Jimmy spits and wipes his mouth on his sleeve. He unwraps a ball of tinfoil and takes out a box of matches. Coon Joe’s Eatery. He lays the tinfoil on the floor of the attic like a bowl, and from his other pocket takes out a small bag of powder. You watch, fascinated. He dumps a little of the powder onto the tinfoil and throws you the matches.

“Light one,” he says, pulling at the edges of the tinfoil to make it rounder. The powder shifts slightly.

You light a match and Jimmy takes it from you, and lifts the tinfoil up so he can hold the light underneath.

“Let’s go dragon chasing,” he says, and he giggles a little. He holds it out to you and you lean forward. “Smell that kitty.”

It’s almost better than killing people. Almost.

You’re still restless and you’re still annoyed, sitting in Jimmy’s car. You still feel like you can’t get out or you can’t go anywhere or you can’t do anything. Killing people won’t change that, a good fuck won’t change that, hell even a good high won’t change that.

“Thanks, mister.”

The little girl grabs hold of your pocket and you stand up, feeling slightly bewildered.
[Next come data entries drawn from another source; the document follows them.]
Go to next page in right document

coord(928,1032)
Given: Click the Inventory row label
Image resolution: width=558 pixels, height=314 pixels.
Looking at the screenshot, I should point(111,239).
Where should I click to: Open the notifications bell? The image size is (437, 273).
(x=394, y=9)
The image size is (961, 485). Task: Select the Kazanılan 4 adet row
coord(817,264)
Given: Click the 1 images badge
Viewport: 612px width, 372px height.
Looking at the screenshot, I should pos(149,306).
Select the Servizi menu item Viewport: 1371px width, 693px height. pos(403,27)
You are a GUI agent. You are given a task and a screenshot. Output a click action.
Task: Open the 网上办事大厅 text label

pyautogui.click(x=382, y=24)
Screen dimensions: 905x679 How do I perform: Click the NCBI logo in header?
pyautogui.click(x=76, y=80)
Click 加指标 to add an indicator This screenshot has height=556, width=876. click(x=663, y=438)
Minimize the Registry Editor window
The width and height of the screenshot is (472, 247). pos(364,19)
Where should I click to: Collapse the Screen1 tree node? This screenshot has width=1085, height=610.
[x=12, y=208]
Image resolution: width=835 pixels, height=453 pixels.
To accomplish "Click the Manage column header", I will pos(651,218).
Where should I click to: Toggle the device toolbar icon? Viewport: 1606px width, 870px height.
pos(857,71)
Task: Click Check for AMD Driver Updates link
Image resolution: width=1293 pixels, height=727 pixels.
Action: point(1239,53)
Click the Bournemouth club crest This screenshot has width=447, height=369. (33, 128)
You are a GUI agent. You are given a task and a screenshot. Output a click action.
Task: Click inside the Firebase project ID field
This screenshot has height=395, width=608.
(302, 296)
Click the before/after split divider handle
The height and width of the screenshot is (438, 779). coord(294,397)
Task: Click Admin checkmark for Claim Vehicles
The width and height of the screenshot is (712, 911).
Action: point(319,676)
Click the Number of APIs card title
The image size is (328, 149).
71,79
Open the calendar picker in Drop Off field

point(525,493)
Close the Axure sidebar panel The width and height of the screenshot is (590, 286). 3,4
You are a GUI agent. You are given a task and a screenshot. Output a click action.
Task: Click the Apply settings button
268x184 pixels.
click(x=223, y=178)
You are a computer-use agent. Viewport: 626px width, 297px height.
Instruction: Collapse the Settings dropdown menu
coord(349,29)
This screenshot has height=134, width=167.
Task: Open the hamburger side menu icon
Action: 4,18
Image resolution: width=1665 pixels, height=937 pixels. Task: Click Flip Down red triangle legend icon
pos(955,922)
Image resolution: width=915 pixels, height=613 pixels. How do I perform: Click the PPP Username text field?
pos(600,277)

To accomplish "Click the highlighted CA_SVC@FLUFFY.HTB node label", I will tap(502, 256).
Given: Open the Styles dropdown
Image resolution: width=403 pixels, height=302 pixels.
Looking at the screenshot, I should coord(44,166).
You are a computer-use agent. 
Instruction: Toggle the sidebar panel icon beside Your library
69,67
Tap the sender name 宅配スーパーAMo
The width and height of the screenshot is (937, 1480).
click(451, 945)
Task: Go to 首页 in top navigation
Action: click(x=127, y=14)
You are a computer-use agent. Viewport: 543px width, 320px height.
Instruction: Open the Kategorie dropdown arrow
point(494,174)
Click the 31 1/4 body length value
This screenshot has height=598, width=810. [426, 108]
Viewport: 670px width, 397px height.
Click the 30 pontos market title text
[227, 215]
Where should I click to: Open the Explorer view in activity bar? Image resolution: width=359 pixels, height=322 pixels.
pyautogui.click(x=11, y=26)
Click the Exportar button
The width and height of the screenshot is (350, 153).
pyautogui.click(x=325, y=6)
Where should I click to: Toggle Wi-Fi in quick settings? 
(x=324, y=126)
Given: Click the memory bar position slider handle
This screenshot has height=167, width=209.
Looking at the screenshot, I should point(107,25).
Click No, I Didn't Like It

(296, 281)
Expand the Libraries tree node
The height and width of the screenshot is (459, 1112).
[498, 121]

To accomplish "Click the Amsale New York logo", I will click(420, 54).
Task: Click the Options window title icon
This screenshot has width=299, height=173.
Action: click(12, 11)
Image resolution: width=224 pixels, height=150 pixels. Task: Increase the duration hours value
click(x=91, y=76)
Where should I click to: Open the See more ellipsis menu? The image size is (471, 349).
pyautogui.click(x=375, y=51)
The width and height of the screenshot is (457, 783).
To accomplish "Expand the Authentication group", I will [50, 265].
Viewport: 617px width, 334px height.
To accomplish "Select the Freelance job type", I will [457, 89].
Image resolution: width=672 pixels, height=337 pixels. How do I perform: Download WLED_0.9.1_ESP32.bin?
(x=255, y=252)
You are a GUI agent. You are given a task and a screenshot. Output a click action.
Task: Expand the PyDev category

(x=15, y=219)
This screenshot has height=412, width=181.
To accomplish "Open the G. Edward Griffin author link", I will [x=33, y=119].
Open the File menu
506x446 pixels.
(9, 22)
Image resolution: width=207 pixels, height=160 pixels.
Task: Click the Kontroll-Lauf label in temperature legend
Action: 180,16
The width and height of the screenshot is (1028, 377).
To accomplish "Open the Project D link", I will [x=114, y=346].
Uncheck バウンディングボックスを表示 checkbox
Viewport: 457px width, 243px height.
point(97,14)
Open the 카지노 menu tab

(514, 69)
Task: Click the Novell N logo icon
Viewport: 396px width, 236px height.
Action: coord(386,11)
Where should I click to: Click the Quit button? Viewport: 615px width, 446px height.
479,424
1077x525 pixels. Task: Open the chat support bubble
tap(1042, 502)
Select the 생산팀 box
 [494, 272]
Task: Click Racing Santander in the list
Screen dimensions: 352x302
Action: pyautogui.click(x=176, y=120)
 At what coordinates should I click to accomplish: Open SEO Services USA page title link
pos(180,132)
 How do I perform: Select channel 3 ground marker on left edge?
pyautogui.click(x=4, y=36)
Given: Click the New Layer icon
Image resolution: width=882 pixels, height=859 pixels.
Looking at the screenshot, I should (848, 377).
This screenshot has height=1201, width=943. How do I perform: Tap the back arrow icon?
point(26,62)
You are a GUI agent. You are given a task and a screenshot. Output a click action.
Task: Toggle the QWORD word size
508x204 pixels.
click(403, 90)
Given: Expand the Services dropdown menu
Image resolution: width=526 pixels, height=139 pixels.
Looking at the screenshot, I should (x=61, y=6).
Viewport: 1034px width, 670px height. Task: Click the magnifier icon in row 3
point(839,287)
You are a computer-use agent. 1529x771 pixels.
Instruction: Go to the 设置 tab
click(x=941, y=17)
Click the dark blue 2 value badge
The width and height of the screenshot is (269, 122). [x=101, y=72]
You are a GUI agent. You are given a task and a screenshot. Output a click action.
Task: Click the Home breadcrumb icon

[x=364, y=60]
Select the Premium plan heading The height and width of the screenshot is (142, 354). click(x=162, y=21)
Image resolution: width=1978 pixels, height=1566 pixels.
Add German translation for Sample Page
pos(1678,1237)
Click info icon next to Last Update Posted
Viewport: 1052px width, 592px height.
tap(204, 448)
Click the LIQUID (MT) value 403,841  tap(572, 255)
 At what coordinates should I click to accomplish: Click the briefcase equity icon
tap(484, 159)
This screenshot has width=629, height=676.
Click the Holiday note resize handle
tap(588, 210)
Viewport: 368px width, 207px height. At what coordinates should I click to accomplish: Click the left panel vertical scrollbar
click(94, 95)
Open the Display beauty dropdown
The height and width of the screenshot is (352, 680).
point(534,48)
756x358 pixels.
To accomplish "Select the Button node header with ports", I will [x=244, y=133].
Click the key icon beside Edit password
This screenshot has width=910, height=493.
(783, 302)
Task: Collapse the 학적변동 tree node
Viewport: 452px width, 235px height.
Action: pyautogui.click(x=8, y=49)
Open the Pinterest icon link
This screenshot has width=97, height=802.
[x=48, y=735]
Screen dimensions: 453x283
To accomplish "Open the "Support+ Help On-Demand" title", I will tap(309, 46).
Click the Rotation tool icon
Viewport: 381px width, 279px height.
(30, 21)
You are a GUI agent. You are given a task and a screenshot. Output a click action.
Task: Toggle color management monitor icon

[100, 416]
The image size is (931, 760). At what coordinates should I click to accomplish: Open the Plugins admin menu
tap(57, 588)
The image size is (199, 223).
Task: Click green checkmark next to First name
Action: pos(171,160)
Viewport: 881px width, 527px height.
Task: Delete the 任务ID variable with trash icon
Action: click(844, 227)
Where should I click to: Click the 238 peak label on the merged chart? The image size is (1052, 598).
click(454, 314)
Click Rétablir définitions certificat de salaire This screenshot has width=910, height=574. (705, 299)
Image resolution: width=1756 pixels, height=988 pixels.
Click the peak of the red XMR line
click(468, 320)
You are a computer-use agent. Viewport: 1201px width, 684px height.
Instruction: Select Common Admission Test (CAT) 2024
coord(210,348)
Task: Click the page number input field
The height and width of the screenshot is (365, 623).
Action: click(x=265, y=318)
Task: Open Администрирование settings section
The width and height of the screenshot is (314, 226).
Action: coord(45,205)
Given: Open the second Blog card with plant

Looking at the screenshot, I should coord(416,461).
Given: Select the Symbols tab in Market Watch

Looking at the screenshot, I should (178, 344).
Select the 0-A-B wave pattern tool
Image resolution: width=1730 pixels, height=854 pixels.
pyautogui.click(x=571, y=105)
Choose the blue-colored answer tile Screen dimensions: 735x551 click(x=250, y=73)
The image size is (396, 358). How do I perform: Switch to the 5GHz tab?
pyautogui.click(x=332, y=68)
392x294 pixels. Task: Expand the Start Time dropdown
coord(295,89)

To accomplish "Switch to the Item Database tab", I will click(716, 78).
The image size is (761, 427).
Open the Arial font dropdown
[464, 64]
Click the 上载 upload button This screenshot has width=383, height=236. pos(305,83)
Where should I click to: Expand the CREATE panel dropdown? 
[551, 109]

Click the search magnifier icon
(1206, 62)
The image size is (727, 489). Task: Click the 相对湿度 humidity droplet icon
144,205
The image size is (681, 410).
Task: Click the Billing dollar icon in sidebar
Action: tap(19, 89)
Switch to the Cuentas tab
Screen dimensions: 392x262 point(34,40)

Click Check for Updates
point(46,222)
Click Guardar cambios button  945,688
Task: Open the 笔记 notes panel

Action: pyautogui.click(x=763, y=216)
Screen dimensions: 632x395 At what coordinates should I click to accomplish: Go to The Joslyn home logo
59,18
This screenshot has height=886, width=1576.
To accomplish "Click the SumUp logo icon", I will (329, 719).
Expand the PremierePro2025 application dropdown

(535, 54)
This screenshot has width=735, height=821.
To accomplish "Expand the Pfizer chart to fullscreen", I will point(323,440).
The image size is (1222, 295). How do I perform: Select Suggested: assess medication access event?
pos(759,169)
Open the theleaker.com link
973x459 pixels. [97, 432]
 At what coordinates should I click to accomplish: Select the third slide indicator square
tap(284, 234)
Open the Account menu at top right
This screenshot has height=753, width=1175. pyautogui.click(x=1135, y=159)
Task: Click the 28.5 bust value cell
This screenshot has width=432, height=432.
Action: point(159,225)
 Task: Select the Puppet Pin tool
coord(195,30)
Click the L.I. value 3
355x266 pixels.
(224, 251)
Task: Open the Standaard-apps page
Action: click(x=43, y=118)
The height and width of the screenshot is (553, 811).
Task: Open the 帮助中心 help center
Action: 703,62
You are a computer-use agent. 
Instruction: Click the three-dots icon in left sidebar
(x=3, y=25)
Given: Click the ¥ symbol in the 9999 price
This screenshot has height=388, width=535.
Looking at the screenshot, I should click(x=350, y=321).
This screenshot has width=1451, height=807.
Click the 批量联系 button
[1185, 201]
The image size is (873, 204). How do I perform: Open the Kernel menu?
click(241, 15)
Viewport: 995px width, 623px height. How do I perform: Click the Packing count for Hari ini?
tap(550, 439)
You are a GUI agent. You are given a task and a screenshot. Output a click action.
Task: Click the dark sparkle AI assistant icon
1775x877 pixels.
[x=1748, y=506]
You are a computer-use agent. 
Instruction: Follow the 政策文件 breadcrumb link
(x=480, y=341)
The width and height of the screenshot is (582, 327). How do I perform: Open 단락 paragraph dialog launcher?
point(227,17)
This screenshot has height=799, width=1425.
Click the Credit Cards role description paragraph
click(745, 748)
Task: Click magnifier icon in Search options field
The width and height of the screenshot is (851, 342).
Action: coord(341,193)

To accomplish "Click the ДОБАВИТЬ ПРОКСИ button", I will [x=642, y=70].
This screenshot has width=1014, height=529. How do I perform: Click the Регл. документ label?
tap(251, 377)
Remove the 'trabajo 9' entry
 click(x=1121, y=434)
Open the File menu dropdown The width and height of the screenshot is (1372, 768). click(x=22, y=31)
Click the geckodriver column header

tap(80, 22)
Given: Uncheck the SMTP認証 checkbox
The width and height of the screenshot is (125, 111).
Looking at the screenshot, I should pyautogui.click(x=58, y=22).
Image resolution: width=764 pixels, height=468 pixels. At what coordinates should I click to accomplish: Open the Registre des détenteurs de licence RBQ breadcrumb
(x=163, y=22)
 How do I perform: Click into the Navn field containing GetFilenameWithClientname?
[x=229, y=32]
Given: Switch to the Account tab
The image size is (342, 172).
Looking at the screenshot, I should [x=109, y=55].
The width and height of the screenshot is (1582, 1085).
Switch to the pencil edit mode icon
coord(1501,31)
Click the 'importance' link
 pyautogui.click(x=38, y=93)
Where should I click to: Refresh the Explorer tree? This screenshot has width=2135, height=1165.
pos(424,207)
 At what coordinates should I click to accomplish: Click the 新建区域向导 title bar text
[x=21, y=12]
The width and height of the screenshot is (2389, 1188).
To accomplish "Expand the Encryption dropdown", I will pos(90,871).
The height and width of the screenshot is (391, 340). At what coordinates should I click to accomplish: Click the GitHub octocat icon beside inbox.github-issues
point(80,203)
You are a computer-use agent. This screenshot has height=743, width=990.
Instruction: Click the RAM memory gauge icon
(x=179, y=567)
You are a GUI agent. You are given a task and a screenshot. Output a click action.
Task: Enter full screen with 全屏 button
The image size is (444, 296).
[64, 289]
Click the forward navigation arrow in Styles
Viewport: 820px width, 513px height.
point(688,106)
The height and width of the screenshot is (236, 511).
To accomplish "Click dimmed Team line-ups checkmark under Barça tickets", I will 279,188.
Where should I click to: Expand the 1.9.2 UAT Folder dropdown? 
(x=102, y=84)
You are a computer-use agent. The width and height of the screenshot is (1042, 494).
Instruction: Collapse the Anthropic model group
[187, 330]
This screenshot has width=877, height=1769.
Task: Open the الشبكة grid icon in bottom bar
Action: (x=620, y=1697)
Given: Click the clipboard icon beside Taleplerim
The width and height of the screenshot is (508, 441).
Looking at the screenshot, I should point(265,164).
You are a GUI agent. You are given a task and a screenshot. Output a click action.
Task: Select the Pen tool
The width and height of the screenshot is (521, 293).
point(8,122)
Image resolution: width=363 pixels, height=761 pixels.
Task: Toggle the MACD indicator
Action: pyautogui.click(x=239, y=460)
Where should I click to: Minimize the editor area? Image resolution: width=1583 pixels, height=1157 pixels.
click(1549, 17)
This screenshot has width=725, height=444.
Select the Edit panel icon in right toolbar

You walk down the aisle just to see what will happen, and she trails along after you still holding on. And it feels strangely natural.

“Let’s go outside now,” you say, and your voice sounds far away. You’re still looking at this little girl, holding your pocket and gazing at a bag of candy.

It’s not as if the idea hasn’t been in your head this whole time. What you are is a dirty, untrustworthy, helpless bastard, and you can’t stop and you can’t change. And that’s all you’ll ever be.

You’re stuck and you aren’t going anywhere anytime soon. So you may as well do whatever you want. Getting every little high you can, escaping for as many seconds as possible, strung together in a chain every little ecstasy could give you a lifetime of living in a world way beyond this one.

So you’ll start the chain with Daisy.